* TASK ITEM *
Copy the data below. Keep every line exactly as it is.

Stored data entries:
Segment Open

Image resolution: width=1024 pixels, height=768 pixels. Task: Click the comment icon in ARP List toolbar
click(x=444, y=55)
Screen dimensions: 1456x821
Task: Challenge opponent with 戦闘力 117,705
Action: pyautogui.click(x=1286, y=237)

Segment Closed

* ANSWER SECTION *
Image resolution: width=1024 pixels, height=768 pixels. Task: Click the comment icon in ARP List toolbar
click(x=444, y=55)
Screen dimensions: 1456x821
Task: Challenge opponent with 戦闘力 117,705
Action: pyautogui.click(x=1286, y=237)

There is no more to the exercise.